- **TASK**
Please report how many lines of the listing contain the string "label", giving the number only.

- **THE DATA**
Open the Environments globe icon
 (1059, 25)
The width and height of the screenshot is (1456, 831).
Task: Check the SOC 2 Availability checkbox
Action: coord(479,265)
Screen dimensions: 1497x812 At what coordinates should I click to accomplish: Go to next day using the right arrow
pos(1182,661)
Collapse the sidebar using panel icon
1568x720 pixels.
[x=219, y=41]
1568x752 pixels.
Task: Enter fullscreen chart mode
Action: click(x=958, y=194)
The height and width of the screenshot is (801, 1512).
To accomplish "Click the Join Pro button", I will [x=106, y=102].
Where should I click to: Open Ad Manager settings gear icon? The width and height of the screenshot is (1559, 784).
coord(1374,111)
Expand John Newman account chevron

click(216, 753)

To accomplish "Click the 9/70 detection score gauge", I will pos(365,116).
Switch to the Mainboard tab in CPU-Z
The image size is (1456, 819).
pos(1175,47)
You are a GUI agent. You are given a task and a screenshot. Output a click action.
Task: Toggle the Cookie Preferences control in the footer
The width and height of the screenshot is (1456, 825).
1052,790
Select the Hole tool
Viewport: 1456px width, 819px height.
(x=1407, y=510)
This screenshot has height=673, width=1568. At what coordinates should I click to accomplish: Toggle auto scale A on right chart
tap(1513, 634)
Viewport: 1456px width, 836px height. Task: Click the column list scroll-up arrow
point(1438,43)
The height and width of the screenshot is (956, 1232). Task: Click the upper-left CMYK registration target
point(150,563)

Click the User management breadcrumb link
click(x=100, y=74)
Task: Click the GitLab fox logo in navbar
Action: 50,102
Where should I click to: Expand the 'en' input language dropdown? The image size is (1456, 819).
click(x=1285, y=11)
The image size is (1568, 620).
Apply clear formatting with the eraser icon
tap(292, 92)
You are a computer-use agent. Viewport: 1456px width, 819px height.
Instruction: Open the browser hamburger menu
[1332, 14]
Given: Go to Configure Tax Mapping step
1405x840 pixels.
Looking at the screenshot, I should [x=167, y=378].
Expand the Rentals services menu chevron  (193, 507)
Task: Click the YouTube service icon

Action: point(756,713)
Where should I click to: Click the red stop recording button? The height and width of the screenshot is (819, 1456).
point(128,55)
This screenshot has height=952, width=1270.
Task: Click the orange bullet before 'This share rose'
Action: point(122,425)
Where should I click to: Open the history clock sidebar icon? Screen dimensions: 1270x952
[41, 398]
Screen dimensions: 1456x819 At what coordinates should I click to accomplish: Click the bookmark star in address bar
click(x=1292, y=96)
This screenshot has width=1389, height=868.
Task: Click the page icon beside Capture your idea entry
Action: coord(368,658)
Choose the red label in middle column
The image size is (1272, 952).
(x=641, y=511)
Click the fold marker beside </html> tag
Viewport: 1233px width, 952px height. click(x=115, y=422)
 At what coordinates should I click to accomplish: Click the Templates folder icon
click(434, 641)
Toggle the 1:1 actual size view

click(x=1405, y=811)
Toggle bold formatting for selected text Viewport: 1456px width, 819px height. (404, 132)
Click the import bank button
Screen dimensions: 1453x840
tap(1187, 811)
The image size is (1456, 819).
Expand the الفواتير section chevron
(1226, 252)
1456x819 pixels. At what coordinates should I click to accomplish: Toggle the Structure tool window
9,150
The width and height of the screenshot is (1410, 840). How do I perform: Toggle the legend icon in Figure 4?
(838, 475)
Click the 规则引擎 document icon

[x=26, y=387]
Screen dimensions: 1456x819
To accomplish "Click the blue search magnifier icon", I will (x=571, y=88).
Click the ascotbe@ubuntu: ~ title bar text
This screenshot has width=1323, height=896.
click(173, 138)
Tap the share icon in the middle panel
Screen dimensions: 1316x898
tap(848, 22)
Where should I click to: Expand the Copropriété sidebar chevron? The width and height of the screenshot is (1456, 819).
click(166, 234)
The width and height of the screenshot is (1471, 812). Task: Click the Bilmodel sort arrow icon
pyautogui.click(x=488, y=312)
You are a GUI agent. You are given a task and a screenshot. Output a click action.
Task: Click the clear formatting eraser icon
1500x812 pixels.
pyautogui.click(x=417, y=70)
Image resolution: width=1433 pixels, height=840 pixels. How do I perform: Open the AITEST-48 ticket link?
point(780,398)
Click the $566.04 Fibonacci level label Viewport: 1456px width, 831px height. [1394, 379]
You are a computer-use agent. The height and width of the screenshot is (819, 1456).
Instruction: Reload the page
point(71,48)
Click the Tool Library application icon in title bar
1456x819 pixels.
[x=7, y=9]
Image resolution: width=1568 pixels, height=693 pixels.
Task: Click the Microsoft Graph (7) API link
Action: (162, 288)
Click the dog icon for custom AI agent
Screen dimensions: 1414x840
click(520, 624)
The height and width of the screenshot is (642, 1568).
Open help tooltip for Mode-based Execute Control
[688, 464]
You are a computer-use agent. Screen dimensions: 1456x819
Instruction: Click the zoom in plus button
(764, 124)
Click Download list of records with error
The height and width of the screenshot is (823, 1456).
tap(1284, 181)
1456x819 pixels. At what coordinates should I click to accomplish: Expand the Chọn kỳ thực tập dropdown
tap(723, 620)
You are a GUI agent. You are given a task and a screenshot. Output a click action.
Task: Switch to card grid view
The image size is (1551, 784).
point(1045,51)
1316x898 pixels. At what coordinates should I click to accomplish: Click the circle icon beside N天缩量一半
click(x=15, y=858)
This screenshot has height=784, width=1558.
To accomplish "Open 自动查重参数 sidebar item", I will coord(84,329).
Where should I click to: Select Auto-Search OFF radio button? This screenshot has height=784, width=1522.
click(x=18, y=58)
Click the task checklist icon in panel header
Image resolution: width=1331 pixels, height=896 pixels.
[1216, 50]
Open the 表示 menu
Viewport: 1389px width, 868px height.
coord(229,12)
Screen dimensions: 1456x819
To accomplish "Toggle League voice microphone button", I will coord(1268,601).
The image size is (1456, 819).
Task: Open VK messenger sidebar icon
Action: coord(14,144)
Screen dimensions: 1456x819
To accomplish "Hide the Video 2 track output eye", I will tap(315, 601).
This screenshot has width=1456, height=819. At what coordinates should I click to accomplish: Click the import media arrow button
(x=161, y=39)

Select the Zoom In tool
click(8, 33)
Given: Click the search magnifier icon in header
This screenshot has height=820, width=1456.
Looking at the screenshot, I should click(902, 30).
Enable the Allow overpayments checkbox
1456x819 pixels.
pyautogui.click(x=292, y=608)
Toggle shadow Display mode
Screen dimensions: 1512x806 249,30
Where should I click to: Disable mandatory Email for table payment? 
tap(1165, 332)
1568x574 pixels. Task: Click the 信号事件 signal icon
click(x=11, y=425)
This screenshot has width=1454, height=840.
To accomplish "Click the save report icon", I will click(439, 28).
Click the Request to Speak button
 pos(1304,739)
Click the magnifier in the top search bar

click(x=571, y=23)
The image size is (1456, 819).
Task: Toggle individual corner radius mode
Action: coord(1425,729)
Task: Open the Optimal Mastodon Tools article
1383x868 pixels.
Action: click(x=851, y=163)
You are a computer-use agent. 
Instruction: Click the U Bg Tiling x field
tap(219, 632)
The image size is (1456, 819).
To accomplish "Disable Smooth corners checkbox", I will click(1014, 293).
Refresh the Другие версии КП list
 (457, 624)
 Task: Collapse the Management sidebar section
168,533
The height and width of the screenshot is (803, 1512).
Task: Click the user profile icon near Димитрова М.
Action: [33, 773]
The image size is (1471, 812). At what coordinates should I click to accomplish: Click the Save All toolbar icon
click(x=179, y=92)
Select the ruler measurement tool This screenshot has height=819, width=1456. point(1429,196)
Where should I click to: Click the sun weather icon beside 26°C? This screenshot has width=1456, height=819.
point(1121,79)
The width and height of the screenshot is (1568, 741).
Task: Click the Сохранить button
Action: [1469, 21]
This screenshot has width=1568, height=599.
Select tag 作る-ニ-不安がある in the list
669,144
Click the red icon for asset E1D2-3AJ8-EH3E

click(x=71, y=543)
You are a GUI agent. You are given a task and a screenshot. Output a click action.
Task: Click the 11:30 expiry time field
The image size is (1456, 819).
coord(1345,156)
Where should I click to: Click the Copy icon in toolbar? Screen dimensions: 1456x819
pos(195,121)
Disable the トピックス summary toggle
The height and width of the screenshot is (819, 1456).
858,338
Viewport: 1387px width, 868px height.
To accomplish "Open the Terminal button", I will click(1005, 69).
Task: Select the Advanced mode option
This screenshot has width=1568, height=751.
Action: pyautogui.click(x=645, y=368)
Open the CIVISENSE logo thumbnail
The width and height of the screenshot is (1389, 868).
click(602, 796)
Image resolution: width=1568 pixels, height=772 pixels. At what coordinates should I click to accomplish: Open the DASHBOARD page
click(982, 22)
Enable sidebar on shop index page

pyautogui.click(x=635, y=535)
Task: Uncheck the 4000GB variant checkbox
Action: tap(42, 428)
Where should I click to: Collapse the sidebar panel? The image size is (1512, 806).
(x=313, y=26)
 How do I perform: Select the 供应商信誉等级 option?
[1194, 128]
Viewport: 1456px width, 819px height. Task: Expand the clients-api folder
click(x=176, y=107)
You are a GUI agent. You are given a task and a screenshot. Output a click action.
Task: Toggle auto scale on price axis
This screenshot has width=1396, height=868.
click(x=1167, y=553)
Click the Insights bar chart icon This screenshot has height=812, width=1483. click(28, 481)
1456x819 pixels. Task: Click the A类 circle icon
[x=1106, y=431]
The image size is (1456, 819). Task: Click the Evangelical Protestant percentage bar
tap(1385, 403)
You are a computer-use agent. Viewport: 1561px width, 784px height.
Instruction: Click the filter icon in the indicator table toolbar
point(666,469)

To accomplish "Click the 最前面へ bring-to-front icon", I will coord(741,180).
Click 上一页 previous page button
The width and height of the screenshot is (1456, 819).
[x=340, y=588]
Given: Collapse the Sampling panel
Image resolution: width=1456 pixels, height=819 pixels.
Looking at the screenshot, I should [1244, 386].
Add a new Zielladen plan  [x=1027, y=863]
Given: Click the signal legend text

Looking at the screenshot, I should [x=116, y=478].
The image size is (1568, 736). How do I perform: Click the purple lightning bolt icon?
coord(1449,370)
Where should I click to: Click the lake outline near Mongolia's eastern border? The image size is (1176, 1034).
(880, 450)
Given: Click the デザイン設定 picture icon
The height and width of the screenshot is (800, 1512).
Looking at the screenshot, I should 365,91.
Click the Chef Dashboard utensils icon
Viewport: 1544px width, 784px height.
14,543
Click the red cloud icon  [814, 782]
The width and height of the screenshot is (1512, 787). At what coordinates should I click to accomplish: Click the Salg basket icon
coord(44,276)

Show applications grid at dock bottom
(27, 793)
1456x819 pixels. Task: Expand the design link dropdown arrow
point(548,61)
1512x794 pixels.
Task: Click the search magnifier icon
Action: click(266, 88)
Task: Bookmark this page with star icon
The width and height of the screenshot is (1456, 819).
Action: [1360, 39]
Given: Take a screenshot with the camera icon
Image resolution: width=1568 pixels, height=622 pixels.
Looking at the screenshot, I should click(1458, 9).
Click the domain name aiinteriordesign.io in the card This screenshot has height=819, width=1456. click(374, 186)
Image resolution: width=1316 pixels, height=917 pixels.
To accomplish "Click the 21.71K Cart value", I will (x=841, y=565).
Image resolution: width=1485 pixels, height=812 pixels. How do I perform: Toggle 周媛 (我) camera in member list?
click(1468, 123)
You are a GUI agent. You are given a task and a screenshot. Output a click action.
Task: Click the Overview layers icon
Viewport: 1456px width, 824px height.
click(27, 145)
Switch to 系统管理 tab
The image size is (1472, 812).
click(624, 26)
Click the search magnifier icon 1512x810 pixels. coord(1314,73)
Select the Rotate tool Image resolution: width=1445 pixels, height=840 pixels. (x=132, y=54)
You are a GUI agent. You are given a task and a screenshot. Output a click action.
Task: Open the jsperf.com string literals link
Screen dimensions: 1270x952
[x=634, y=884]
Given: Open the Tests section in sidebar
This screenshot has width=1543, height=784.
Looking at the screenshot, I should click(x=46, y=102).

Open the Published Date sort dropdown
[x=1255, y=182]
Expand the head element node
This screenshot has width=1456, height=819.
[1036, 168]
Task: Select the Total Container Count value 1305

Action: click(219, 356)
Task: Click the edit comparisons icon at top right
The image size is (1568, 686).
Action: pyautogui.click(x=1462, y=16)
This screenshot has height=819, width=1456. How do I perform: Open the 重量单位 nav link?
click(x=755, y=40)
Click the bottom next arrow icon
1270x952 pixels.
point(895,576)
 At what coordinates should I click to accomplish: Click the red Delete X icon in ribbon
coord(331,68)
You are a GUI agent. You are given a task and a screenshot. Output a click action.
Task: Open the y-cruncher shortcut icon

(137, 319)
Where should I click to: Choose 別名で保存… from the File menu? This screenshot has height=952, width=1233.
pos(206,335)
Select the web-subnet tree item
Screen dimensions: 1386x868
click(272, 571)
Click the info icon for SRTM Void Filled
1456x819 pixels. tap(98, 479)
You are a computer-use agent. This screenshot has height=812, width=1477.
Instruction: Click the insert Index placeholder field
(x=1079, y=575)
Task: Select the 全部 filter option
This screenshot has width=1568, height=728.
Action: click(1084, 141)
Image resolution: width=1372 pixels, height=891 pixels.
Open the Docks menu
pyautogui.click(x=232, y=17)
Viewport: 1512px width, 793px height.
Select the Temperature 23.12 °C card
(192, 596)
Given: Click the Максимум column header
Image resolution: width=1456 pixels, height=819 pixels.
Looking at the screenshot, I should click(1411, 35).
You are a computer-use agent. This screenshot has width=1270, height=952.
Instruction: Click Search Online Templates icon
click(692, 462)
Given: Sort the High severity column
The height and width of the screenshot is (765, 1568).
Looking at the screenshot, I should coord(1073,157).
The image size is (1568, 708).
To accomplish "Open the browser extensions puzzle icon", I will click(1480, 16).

- **EXERCISE RESPONSE**
2